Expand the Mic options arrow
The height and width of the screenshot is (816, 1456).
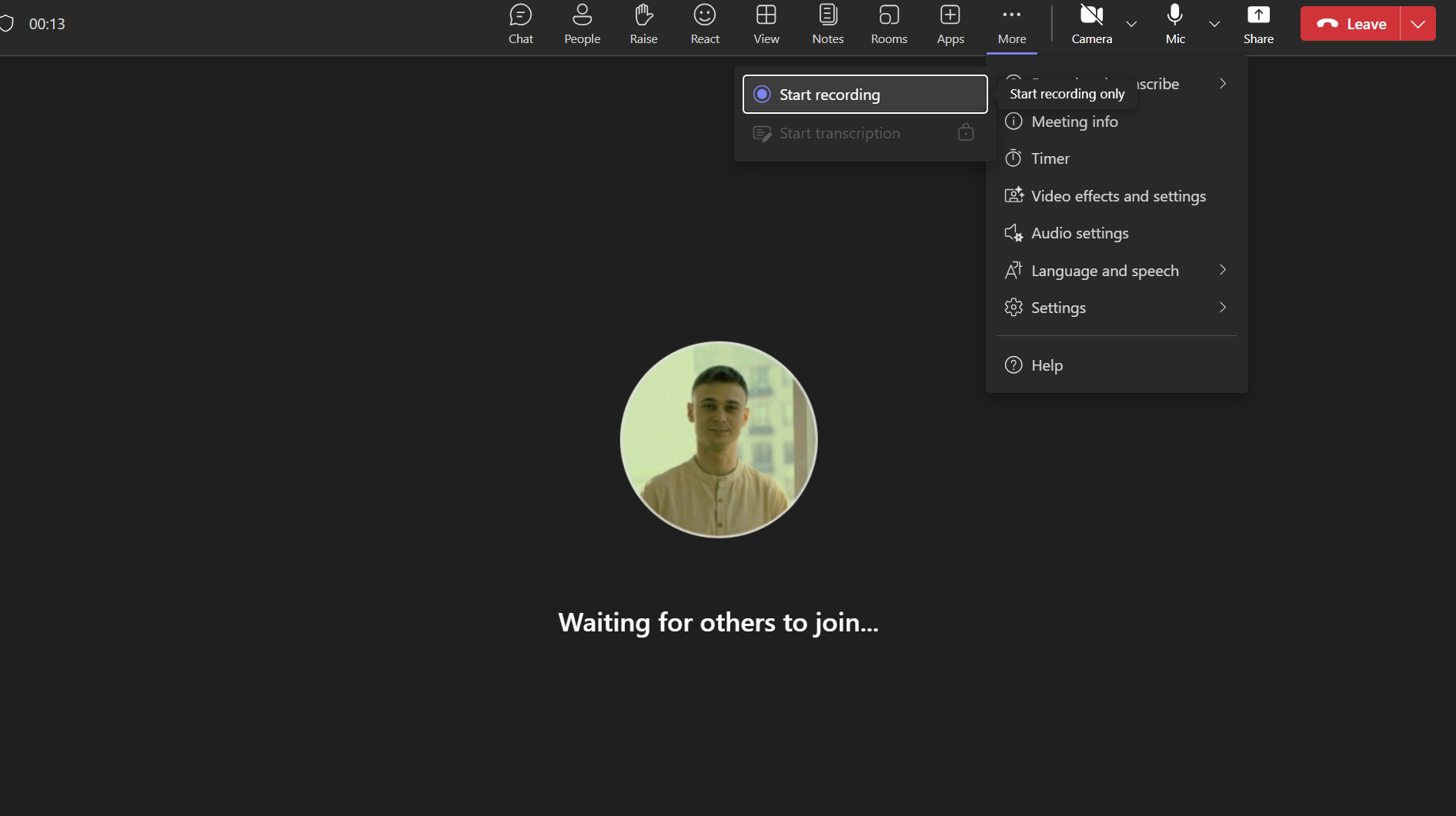click(x=1214, y=24)
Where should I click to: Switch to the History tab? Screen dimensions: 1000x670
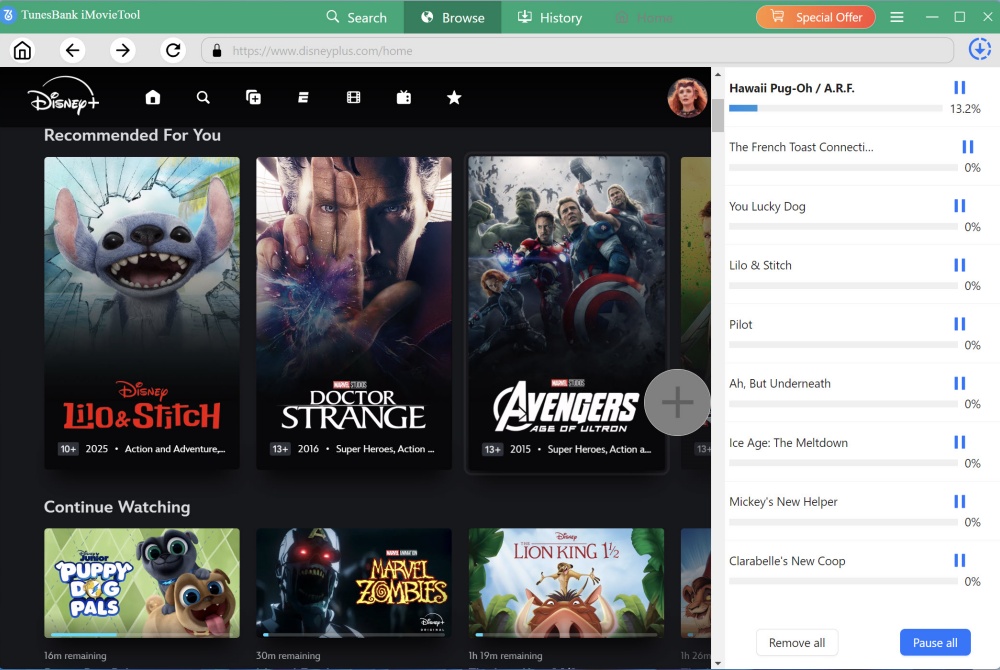click(549, 17)
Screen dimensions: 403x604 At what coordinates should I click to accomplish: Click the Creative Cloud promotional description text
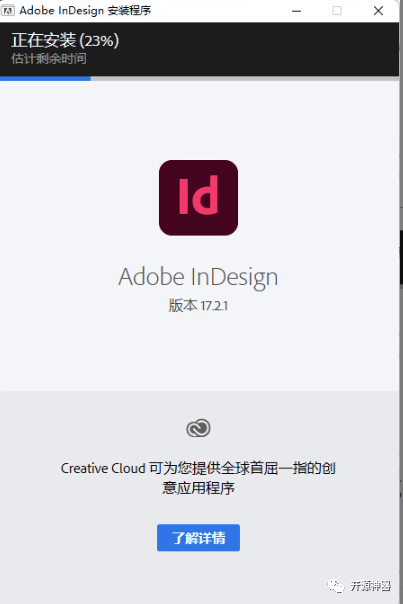(198, 478)
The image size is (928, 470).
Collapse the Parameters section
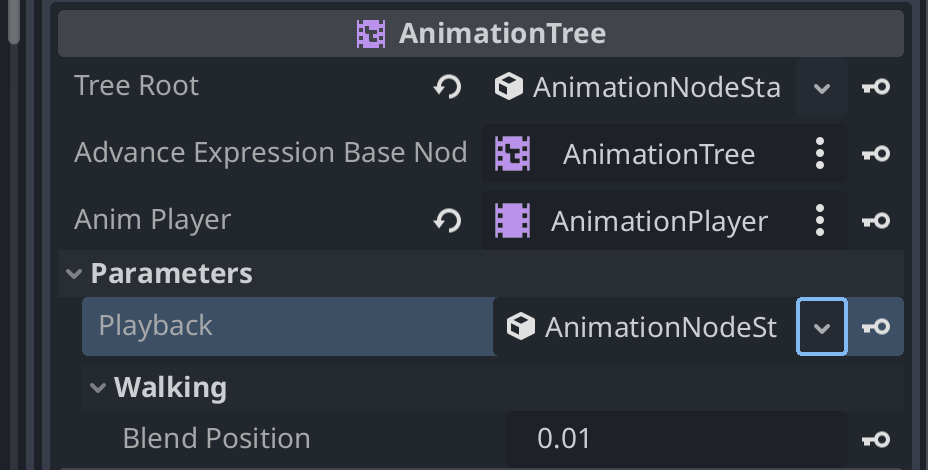74,273

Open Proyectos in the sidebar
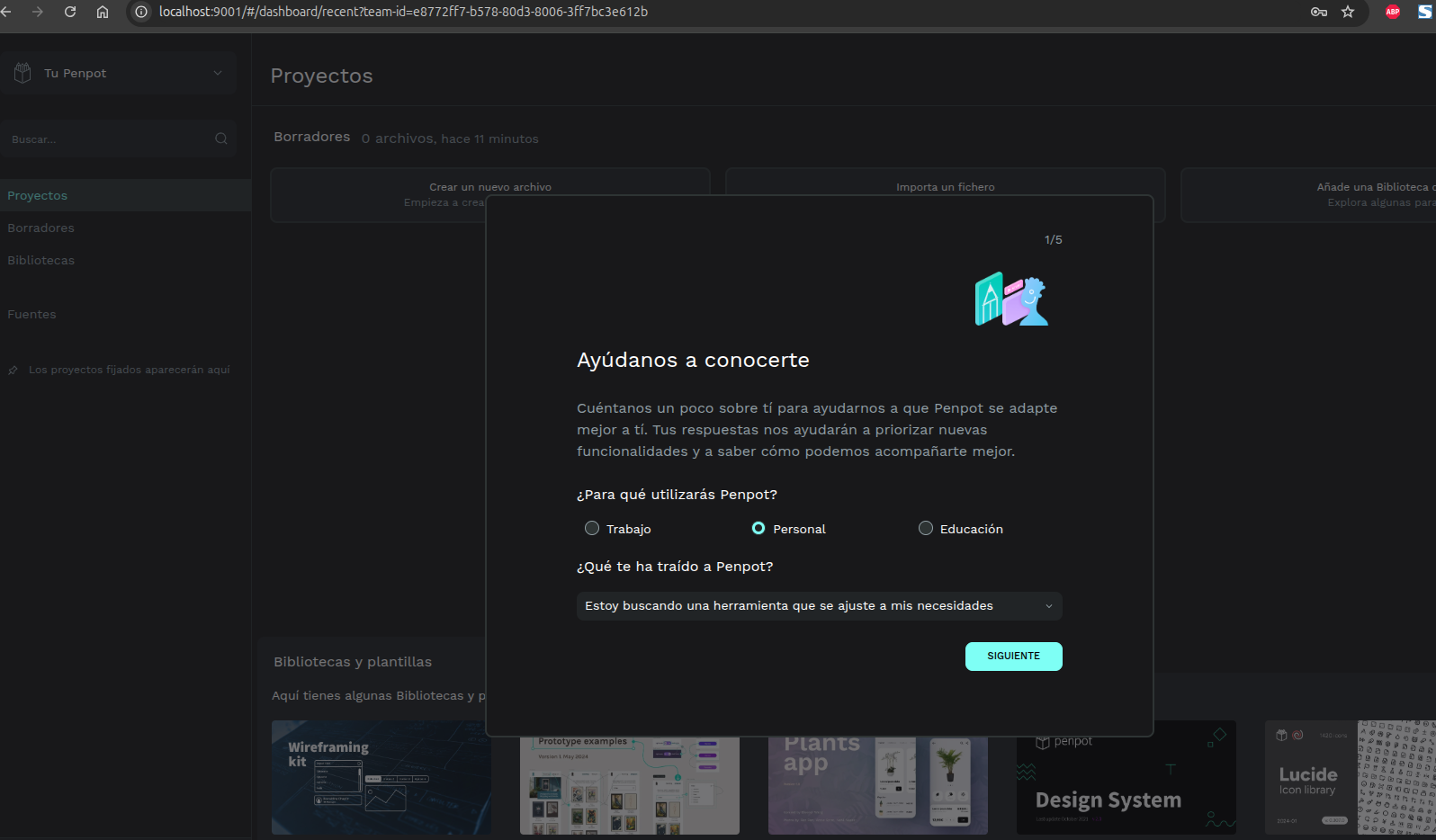[38, 195]
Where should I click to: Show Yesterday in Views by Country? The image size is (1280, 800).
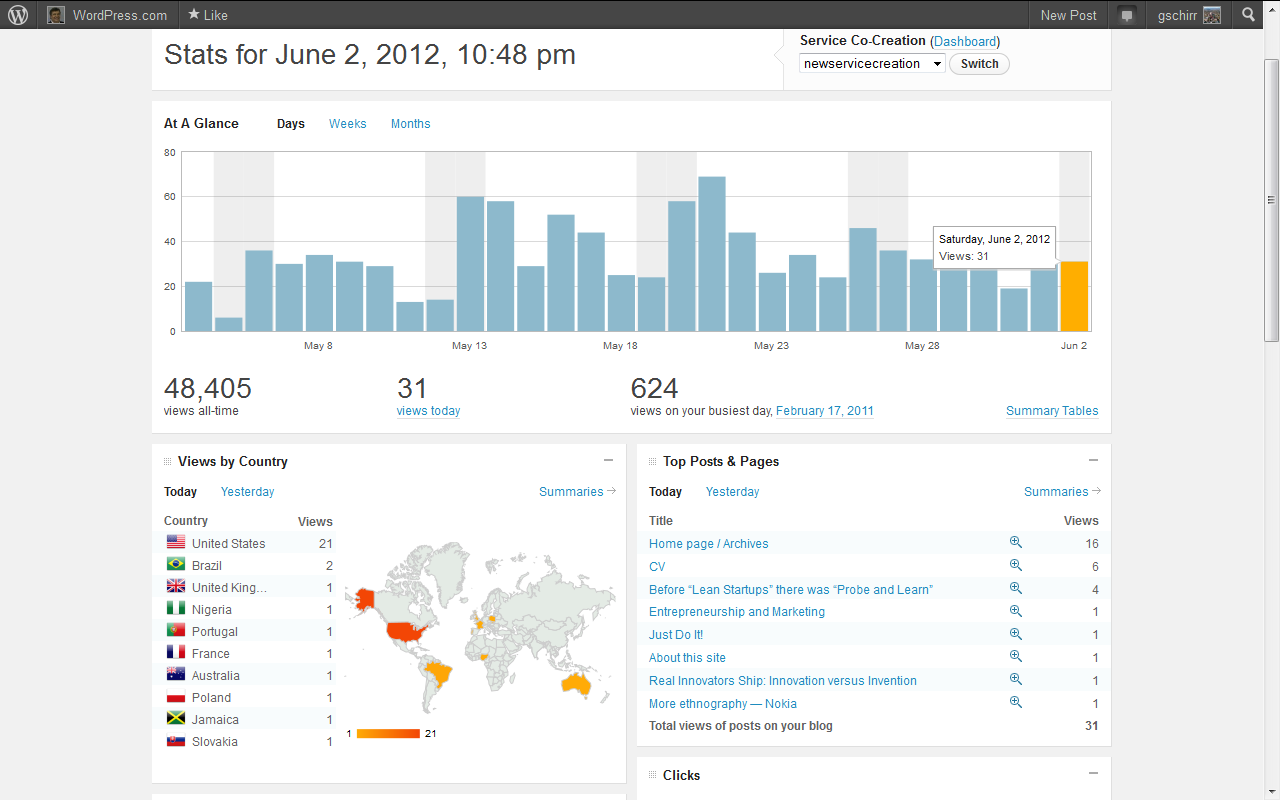pyautogui.click(x=247, y=492)
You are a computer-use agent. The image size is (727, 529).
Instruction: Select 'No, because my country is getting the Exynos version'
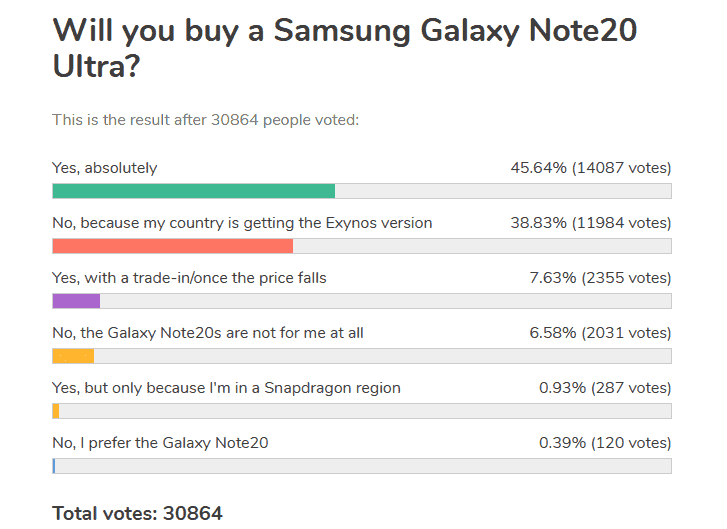(242, 223)
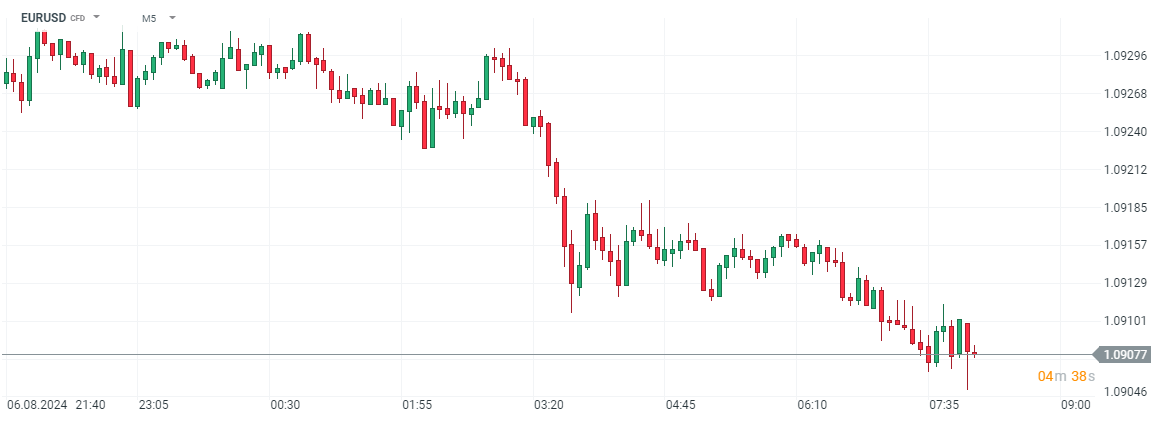
Task: Click the 1.09296 price axis label
Action: coord(1125,56)
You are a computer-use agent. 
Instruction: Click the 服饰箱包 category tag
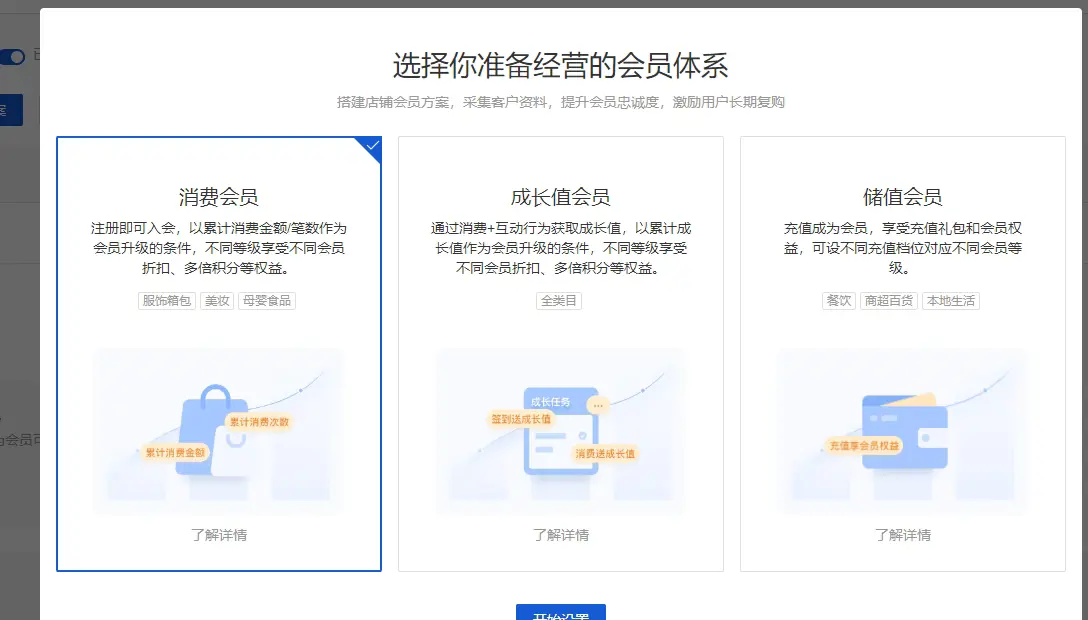coord(167,300)
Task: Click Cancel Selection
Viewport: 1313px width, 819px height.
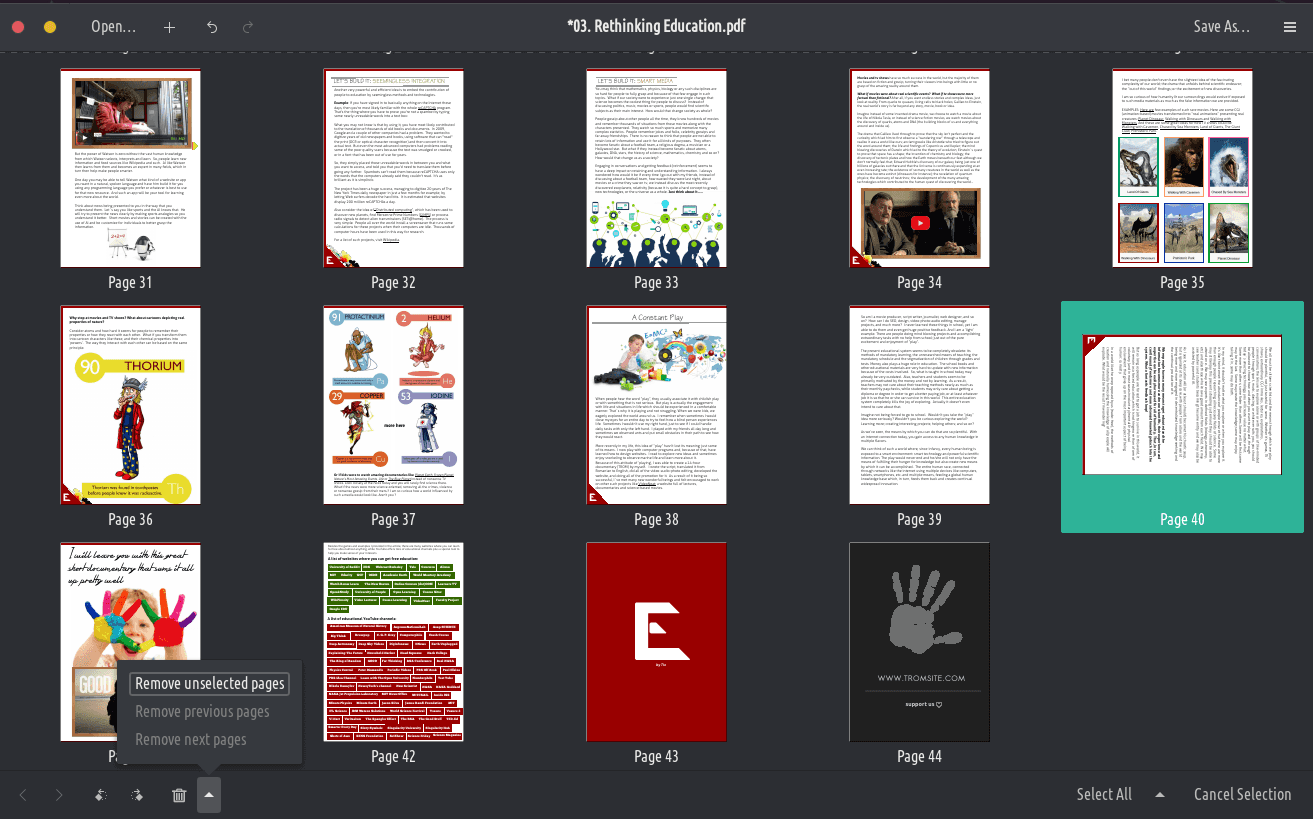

# # #

Omit all pictures while transcribing the entries verbatim.

## [Answer]
Expand the Mic options arrow
The height and width of the screenshot is (816, 1456).
click(x=1214, y=24)
Where should I click to: Switch to the History tab? Screen dimensions: 1000x670
click(549, 17)
Screen dimensions: 403x604 At what coordinates should I click to accomplish: Click the Creative Cloud promotional description text
(198, 478)
The image size is (928, 470).
Collapse the Parameters section
74,273

Open Proyectos in the sidebar
[38, 195]
Where should I click to: Show Yesterday in Views by Country? The image size is (1280, 800).
pyautogui.click(x=247, y=492)
You are a computer-use agent. The image size is (727, 529).
Instruction: Select 'No, because my country is getting the Exynos version'
(242, 223)
Task: Click the 1.09296 price axis label
Action: coord(1125,56)
You are a computer-use agent. 
Instruction: Click the 服饰箱包 category tag
coord(167,300)
Task: Click Cancel Selection
Viewport: 1313px width, 819px height.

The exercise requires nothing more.